▶ [Dataset records]
------------------------

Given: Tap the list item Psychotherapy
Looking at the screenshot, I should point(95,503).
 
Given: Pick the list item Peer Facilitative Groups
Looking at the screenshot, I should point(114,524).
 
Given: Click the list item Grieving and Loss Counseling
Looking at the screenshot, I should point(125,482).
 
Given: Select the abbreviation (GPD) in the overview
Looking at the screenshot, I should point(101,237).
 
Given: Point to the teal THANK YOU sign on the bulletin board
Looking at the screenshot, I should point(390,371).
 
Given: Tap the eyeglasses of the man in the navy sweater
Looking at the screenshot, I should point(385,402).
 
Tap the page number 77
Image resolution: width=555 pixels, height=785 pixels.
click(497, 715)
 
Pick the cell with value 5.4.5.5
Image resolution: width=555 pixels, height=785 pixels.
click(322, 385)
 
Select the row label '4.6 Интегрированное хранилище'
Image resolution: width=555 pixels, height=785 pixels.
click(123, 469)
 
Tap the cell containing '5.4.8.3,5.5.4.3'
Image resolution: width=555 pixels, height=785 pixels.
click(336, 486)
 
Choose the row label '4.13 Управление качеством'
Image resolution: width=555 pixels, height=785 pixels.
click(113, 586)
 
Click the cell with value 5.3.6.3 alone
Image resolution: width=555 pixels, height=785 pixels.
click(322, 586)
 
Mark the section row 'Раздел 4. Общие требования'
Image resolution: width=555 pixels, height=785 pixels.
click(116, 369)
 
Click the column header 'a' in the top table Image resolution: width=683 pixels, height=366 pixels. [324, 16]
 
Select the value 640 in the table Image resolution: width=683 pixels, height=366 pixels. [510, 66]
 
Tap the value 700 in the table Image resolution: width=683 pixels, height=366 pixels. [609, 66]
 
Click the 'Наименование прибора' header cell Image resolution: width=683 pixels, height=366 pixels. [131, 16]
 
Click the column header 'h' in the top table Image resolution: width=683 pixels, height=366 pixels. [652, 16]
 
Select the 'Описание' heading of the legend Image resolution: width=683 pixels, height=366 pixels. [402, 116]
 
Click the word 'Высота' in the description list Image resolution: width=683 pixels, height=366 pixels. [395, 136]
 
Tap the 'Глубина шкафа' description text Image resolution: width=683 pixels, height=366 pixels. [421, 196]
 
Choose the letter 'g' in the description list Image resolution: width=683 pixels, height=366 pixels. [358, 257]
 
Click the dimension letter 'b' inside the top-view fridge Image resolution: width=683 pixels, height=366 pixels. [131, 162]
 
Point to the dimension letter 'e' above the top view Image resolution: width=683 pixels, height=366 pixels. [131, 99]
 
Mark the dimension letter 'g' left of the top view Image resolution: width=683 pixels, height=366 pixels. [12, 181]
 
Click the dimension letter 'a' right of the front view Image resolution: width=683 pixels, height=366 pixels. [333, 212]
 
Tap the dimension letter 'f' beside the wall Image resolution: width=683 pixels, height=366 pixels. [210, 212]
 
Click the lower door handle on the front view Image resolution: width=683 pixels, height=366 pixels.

------------------------

▶ [Problem statement] Can you repeat word for word every line above, from the one containing "Select the value" down to the one containing "Click the 'Наименование", with both of those lines included?

▶ [Exercise output]
Select the value 640 in the table Image resolution: width=683 pixels, height=366 pixels. [510, 66]
 
Tap the value 700 in the table Image resolution: width=683 pixels, height=366 pixels. [609, 66]
 
Click the 'Наименование прибора' header cell Image resolution: width=683 pixels, height=366 pixels. [131, 16]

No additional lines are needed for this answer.